Industrieversicherung in Bewegung
1. Oktober 2024Dr. Marc Surminski |
Der Industrieversicherungsmarkt ist in Bewegung. Und damit sind nicht die traditionellen Zyklen von Preissenkungen und Sanierung und auch nicht die ritualisierten jährlichen Scharmützel um zu hohe Prämien und zu restriktive Bedingungen gemeint, die das Industriegeschäft seit ewigen Zeiten prägen. Diesmal geht es um etwas Anderes: Gelingt der deutschen Industrieversicherung der Sprung ins digitale Zeitalter?

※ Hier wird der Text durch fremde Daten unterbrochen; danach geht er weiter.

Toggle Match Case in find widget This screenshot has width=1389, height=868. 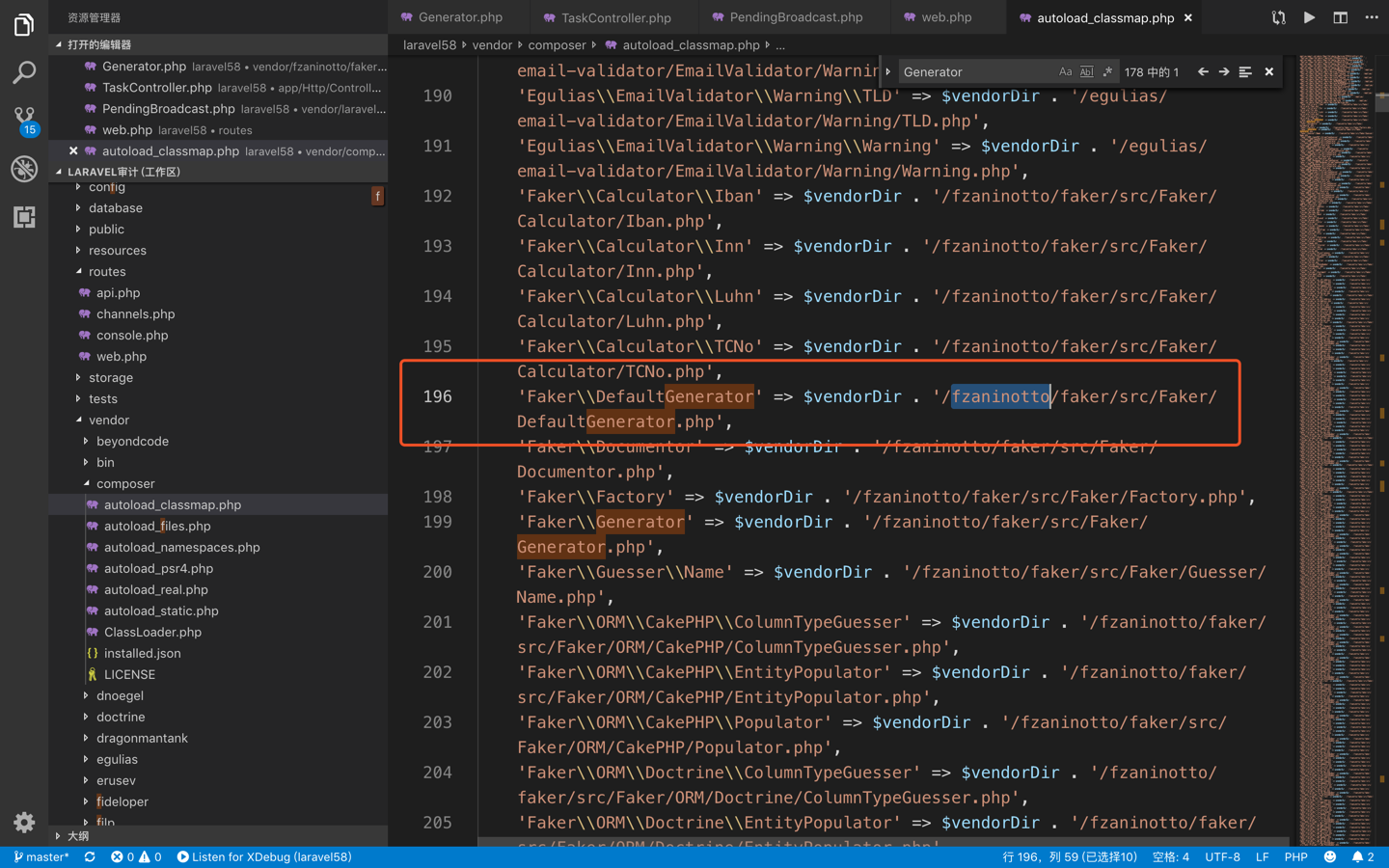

Mit der Initiative des GVNW zur Schaffung einer einheitlichen Datenplattform Risk Data Exchange (RD-X) besteht die realistische Möglichkeit, dass es tatsächlich zu diesem Sprung kommt. Vor über zehn Jahren war die Platzierungsplattform Inex24 relativ kläglich gescheitert – auch wegen des Widerstands von Maklern und Versicherungsmanagern in der Industrie, die um ihre Rolle im Markt fürchteten. Bei dem neuen Ansatz soll es nun rein um den Datenaustausch zwischen den Marktteilnehmern gehen, der bislang noch weitgehend im unkoordiniert prähistorischem Zustand über die Versendung von Excel-Dateien per E-Mail funktioniert – schon allein aus Datenschutzsicht heute eigentlich untragbar.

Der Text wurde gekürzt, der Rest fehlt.